-- Start Listing --

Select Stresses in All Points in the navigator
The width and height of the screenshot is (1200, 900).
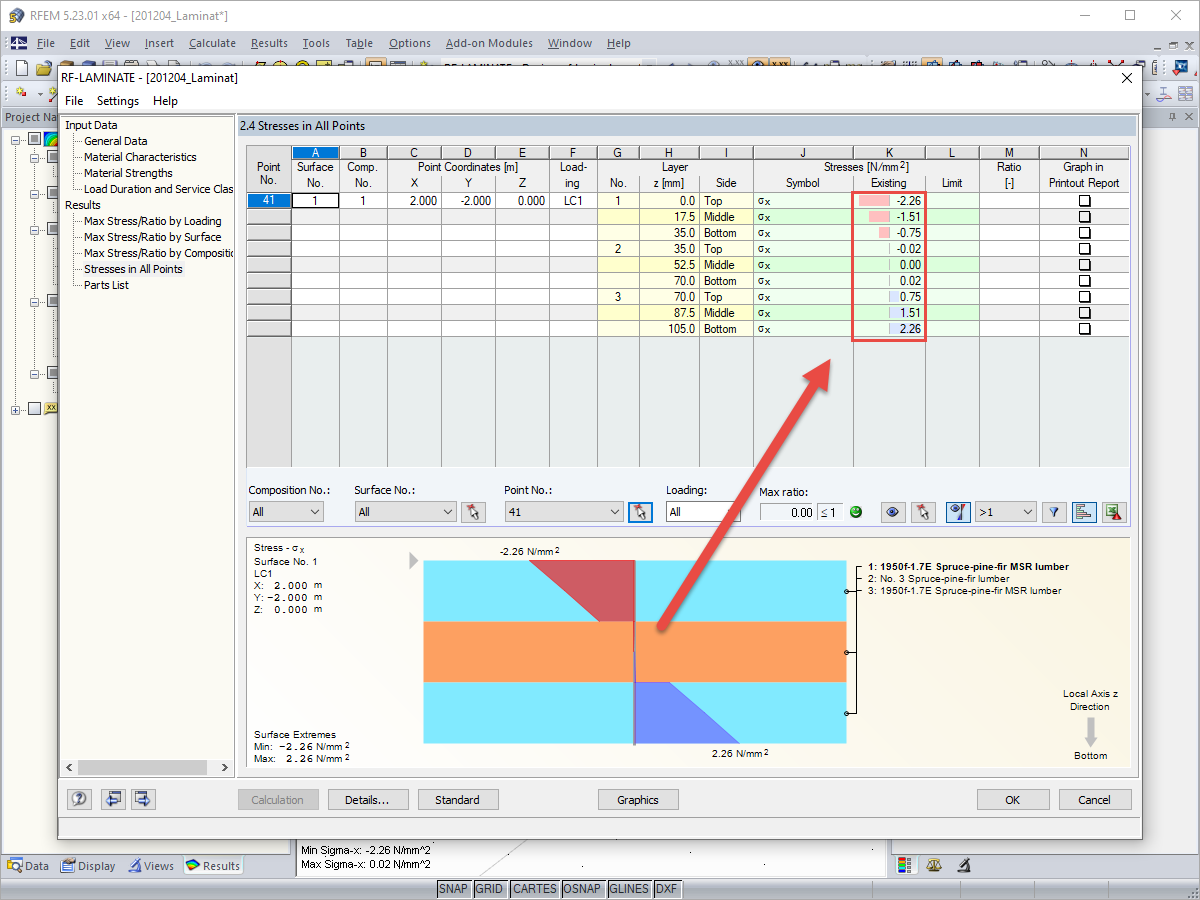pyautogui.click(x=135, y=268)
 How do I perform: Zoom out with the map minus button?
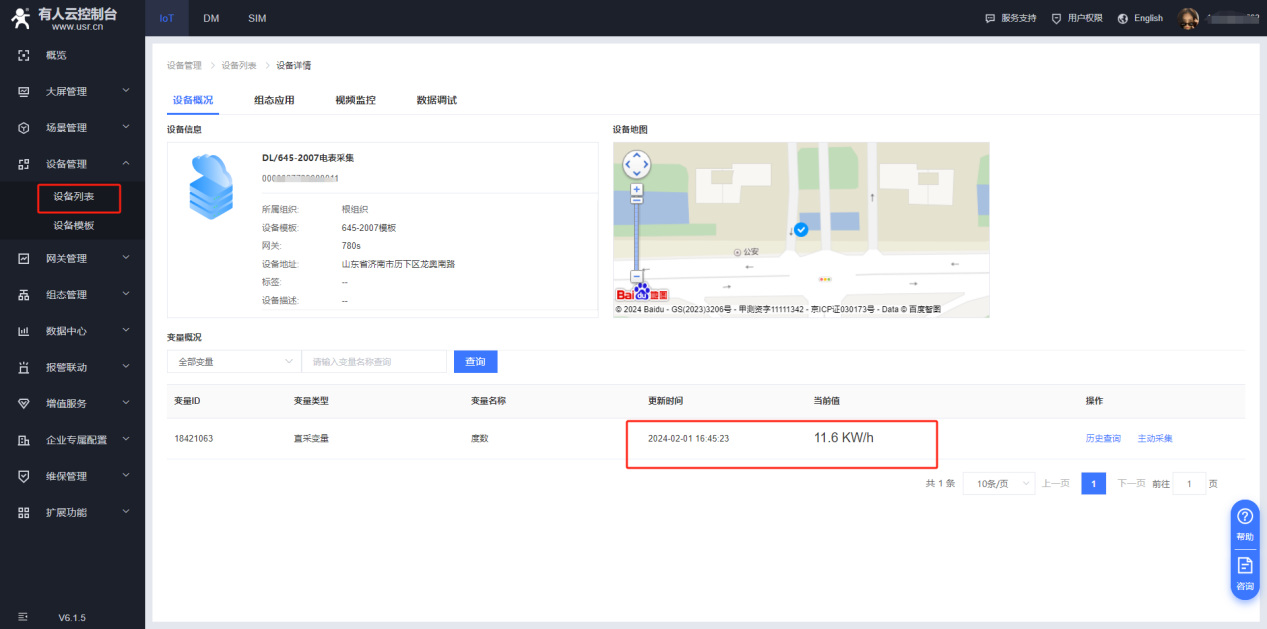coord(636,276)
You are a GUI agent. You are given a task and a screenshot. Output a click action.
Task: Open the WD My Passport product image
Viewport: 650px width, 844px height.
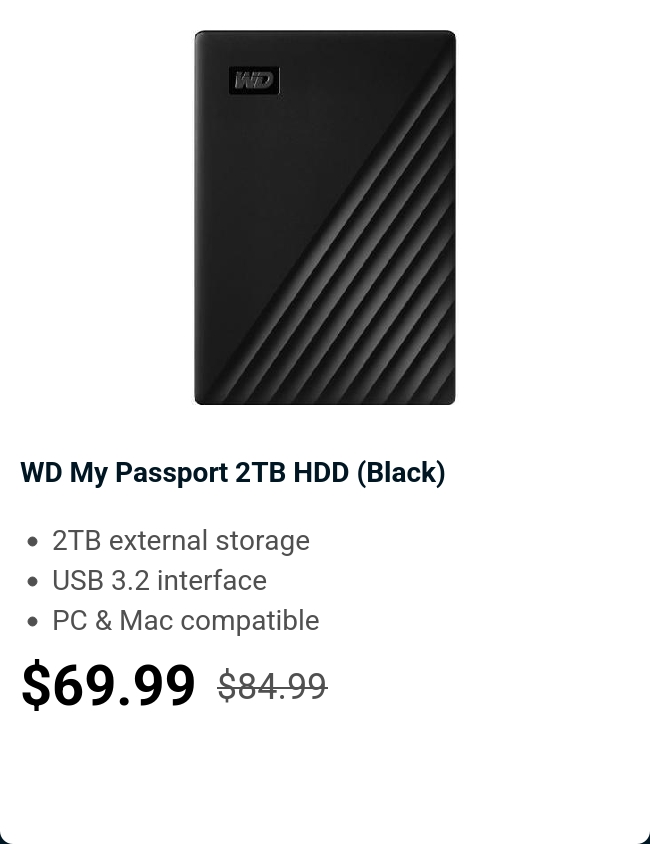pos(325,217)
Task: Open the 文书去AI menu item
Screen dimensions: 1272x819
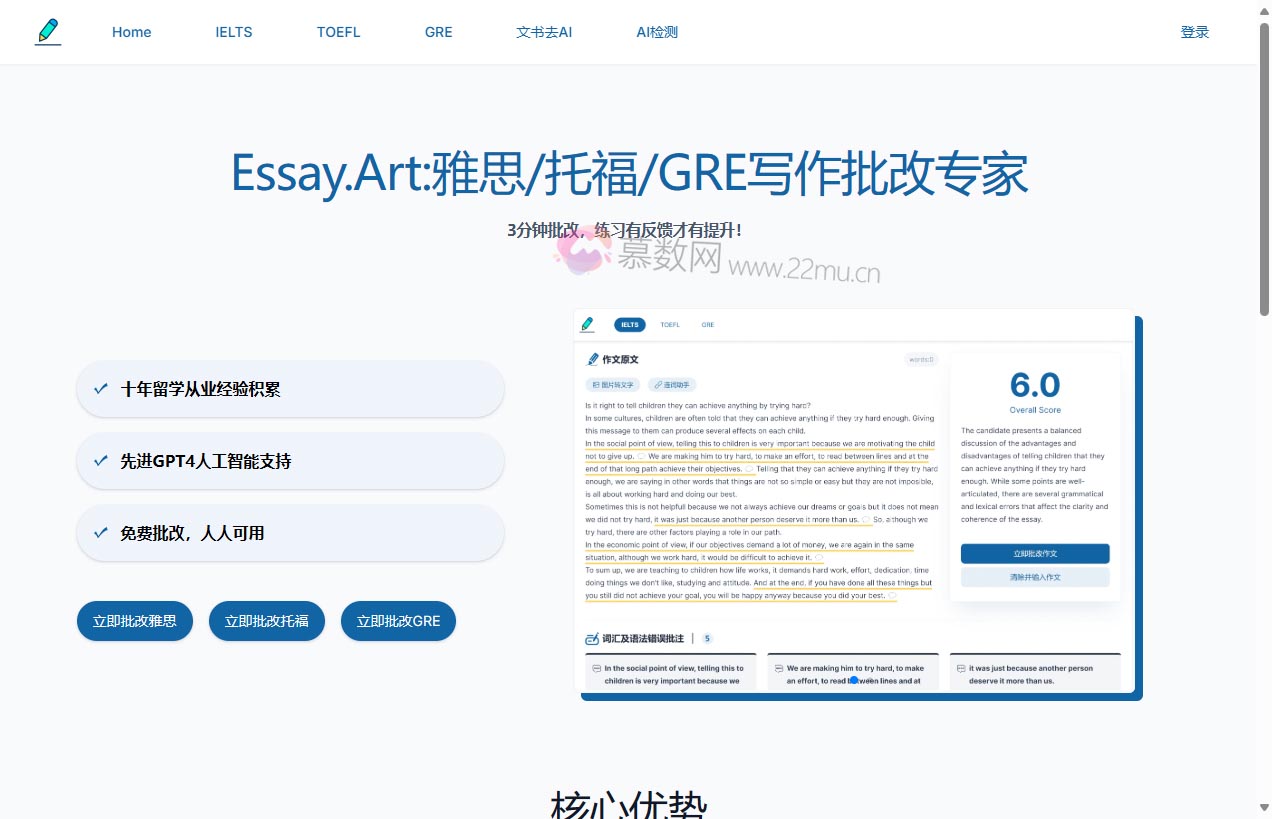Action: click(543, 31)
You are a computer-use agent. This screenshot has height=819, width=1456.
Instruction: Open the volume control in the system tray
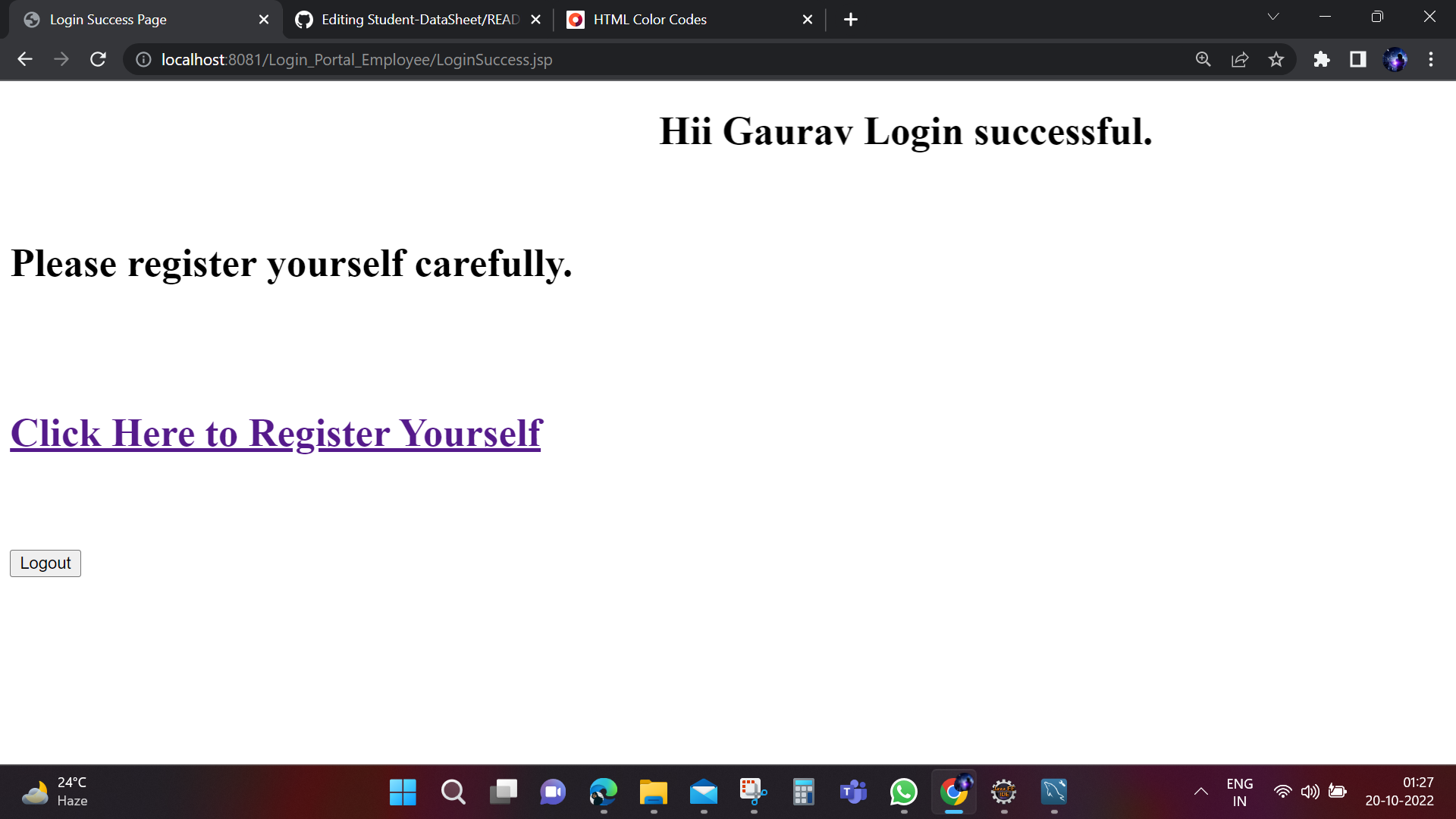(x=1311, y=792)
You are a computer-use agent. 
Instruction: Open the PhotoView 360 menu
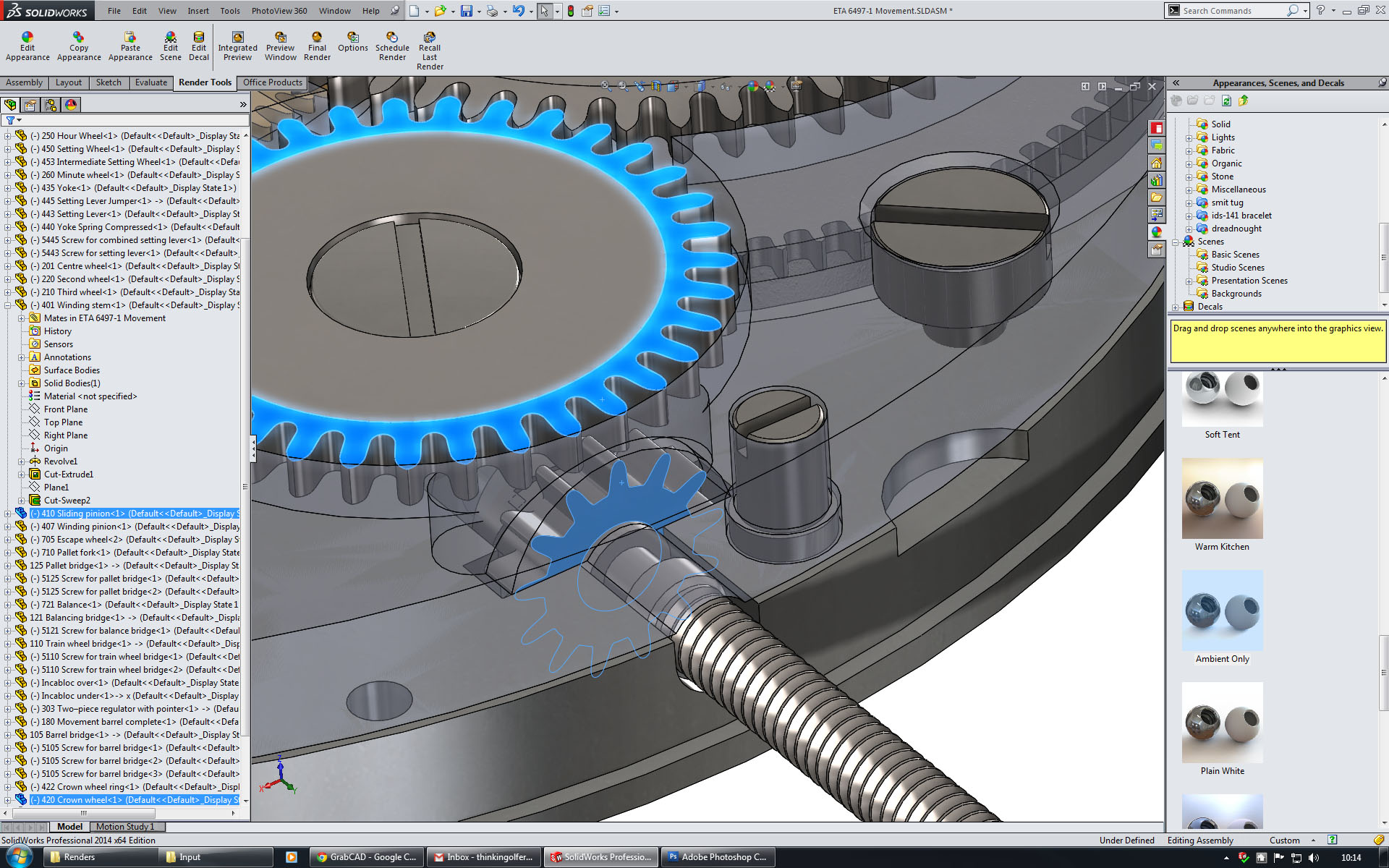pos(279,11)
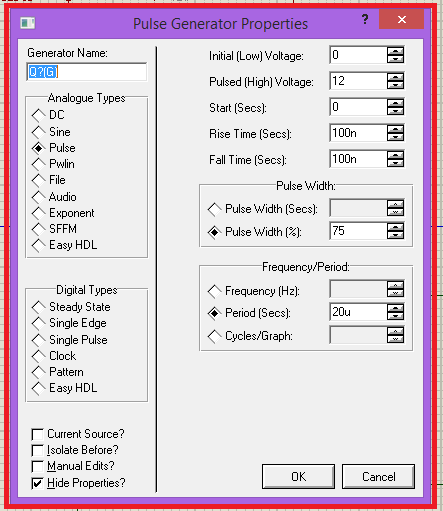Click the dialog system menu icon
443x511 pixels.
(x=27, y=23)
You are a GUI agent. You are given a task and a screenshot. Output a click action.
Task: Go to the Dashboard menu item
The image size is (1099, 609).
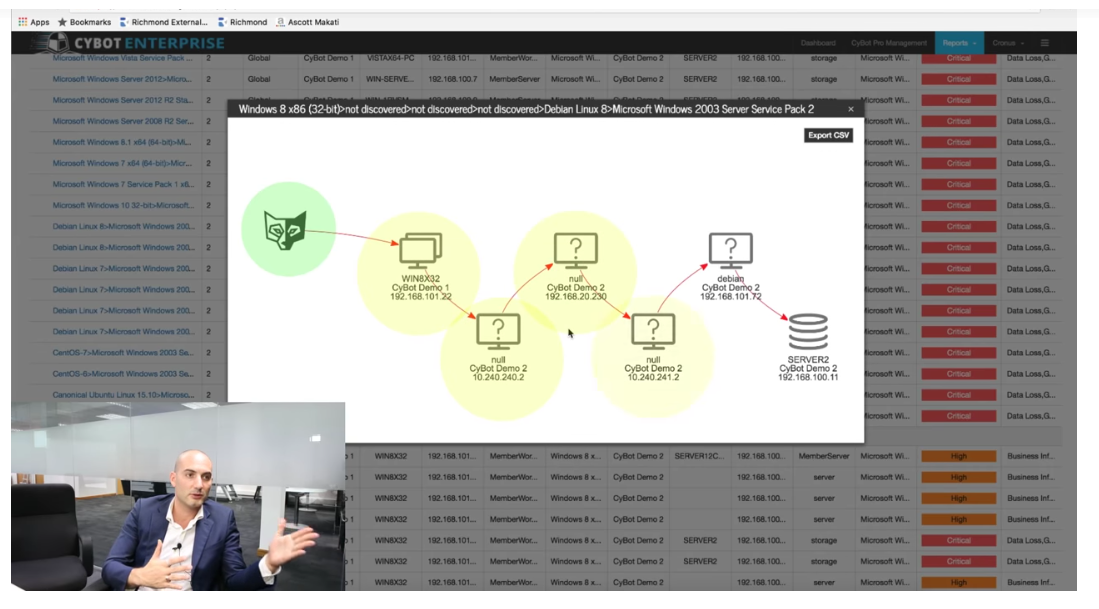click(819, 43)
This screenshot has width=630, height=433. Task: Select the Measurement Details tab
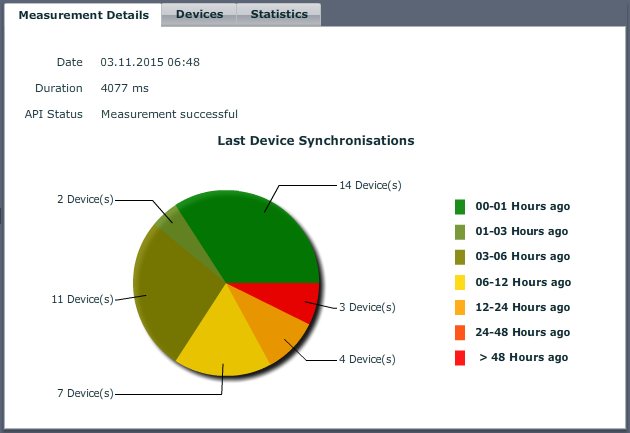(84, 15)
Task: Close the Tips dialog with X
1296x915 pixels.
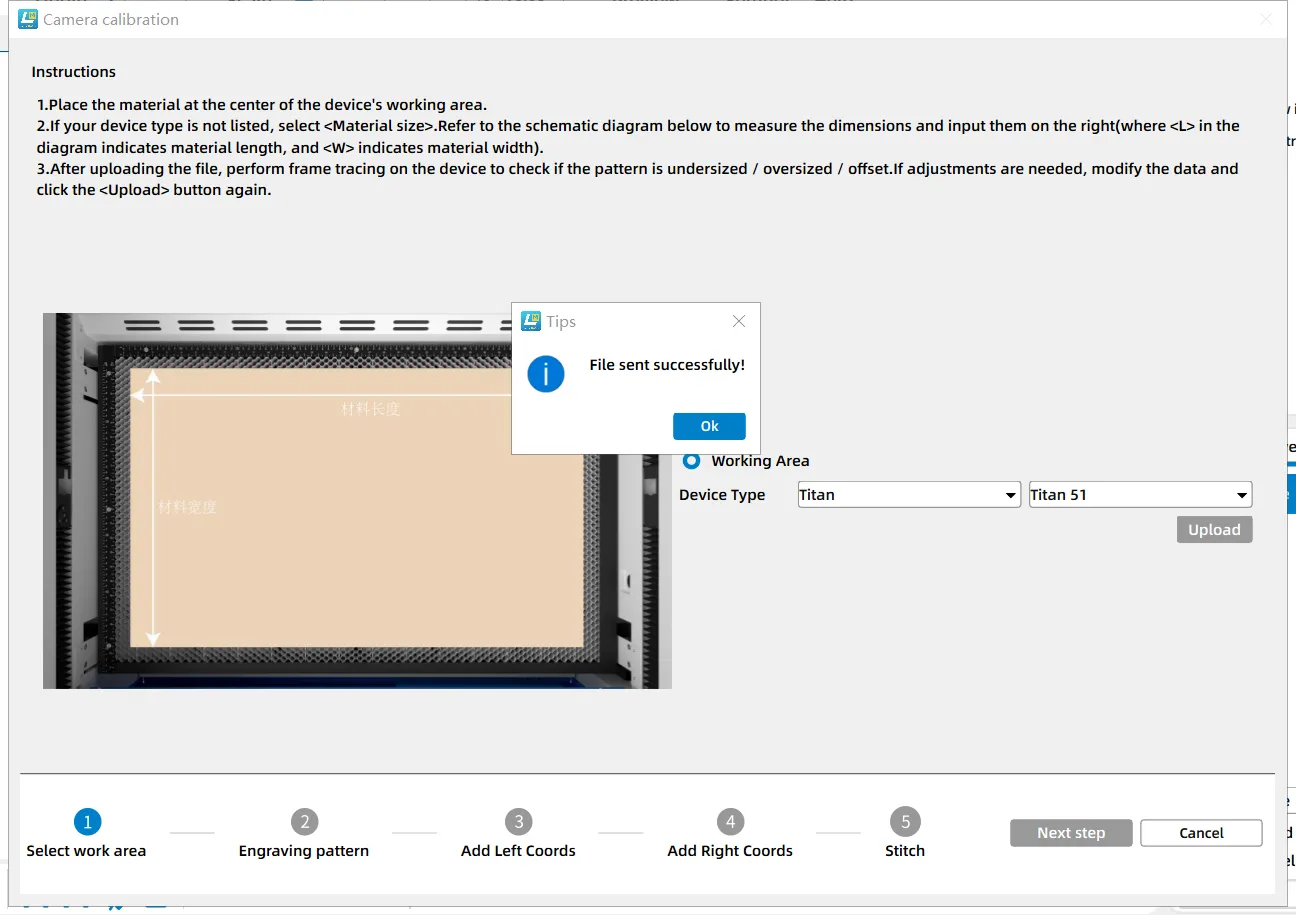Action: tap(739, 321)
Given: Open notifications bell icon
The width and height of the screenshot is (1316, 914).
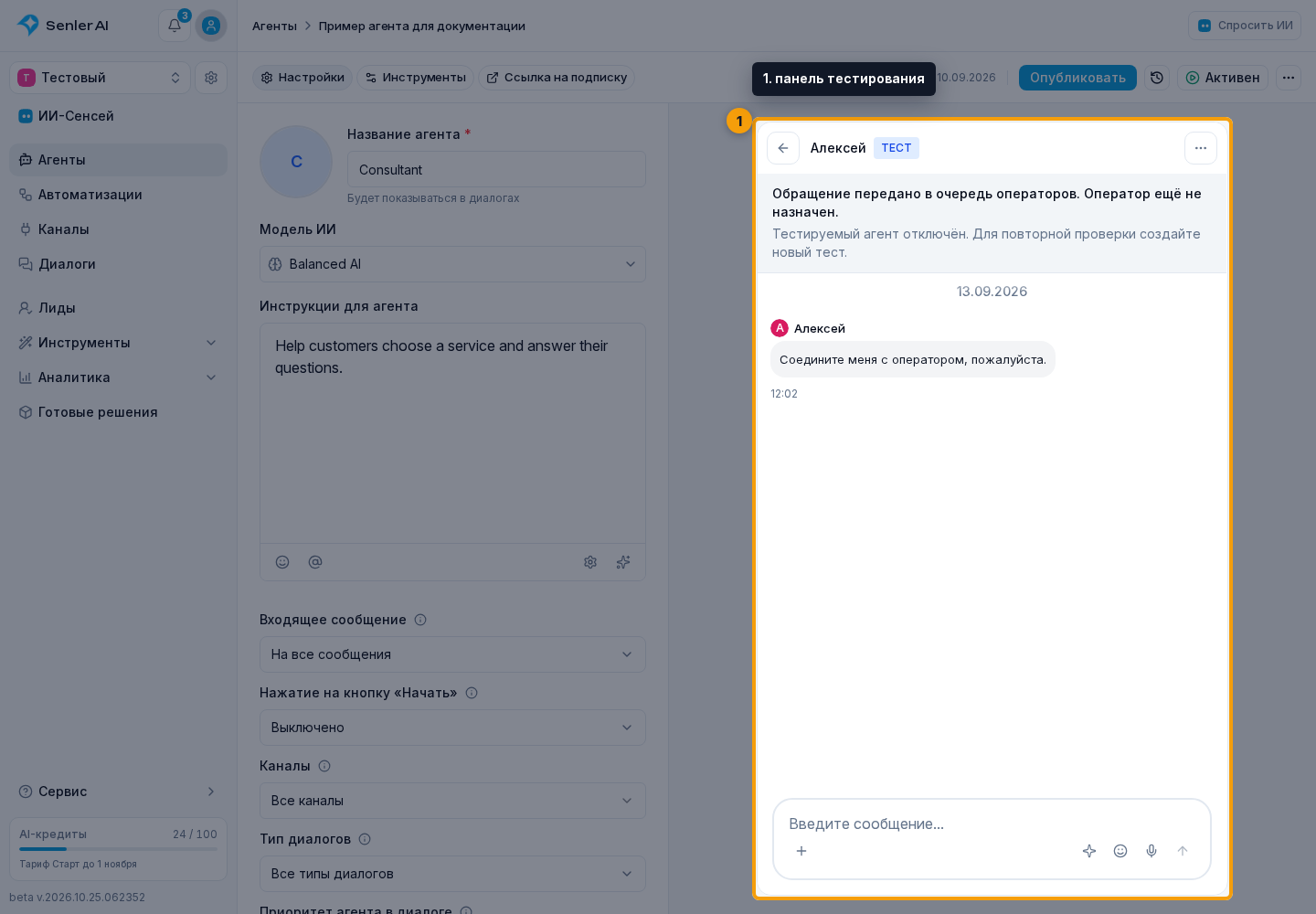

-- End Listing --

Short exercise :: Rewrite every item above, replacing each occurrence of "screenshot" with "screen capture" and keeping everything else unchanged. Omit the pictures from your answer.

Final result ::
Select Stresses in All Points in the navigator
The width and height of the screen capture is (1200, 900).
pyautogui.click(x=135, y=268)
 How do I perform: Zoom out with the map minus button?
coord(636,276)
You are a GUI agent. You are given a task and a screen capture. Output a click action.
Task: Open the WD My Passport product image
Viewport: 650px width, 844px height.
pos(325,217)
Task: Open the 文书去AI menu item
Screen dimensions: 1272x819
Action: click(543, 31)
You are a computer-use agent. This screen capture has height=819, width=1456.
Instruction: Open the volume control in the system tray
(x=1311, y=792)
You are a computer-use agent. 
Instruction: Open the PhotoView 360 menu
pos(279,11)
Click the dialog system menu icon
443x511 pixels.
(x=27, y=23)
You are a GUI agent. You are given a task and a screen capture. Output a click action.
Task: Go to the Dashboard menu item
The image size is (1099, 609).
click(819, 43)
This screen capture has width=630, height=433. Task: Select the Measurement Details tab
(84, 15)
Task: Close the Tips dialog with X
1296x915 pixels.
Action: tap(739, 321)
Given: Open notifications bell icon
The width and height of the screen capture is (1316, 914).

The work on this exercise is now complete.